**EXCERPT TO READ:**
Biophilia is a part of paying your dues to Frigga. Life is precious, and every lifeform is her child, so you must give account of every life you take. Account may simply mean, "I needed this to feed my family. I needed this to house my family. This was a poisonous spider that could have threatened my family," etc. But it means recognizing the wonder and splendor of life, and never taking life intentionally without giving weight to that child of Frigga. (Of course, the flotsam/jetsam of life is such that in the midst of bounding through the world, many creatures may get crushed without our even taking notice, but even here we should still from time to time reflect, with compassion in our hearts, on those creatures trampled in the midst of our clumsy marauding through the world, and ask Frigga for gifts of greater grace in our travels. Yes, this can even be done by bold, hearty men with gusto and a little machismo in their hearts. While strength does not imply walking on eggshells in the world, but bounding with a confident stride, it also does not disclude sensitivity and appropriate, heartful regret and willingness to drink in the joys of this bittersweet life.)
The point here is not to introduce more guilt into a guilt-politics of life, but rather, to introduce more wonder into a life often far too banal, so that we can realize the overbursting beauty and supercharged splendor about us everywhere.
But it requires us to shapeshift. We are so chauvinist regarding our human form. How often we, the egomaniacs of the planet, assume we are the gods of this earth (at least implicitly, if not explicitly). Yet we know that Odin shapeshifts into the many creatures, and there is reason and purpose behind this, as well as great theological play. If we wish to touch Odin's mind, we could do worse than to imagine ourselves into the creatures as well.

**GIVEN DATA:**
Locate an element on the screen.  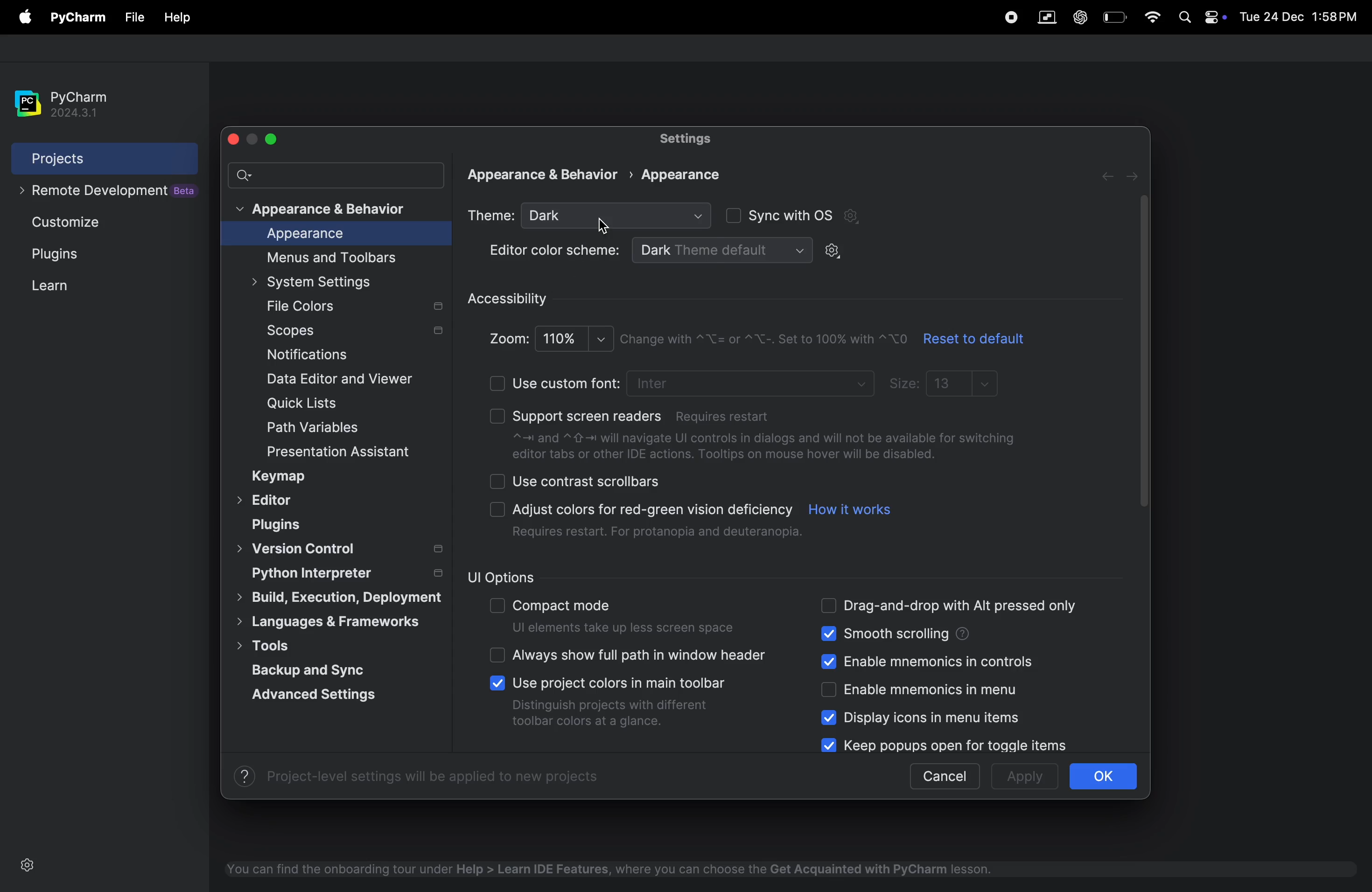
100 is located at coordinates (573, 338).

**TASK REQUIREMENTS:**
a) In the biophilia passage, reproduce the text from "The point here" up to and including "about us everywhere.".
b) Answer these questions about the biophilia passage:
(i) Whose child is every lifeform said to be?
(ii) What does the passage say its point is, as opposed to introducing more guilt?
(iii) Into what does Odin shapeshift?

**EXERCISE RESULTS:**
a)
The point here is not to introduce more guilt into a guilt-politics of life, but rather, to introduce more wonder into a life often far too banal, so that we can realize the overbursting beauty and supercharged splendor about us everywhere.

b)
(i) Frigga's.
(ii) To introduce more wonder into a life often far too banal.
(iii) The many creatures.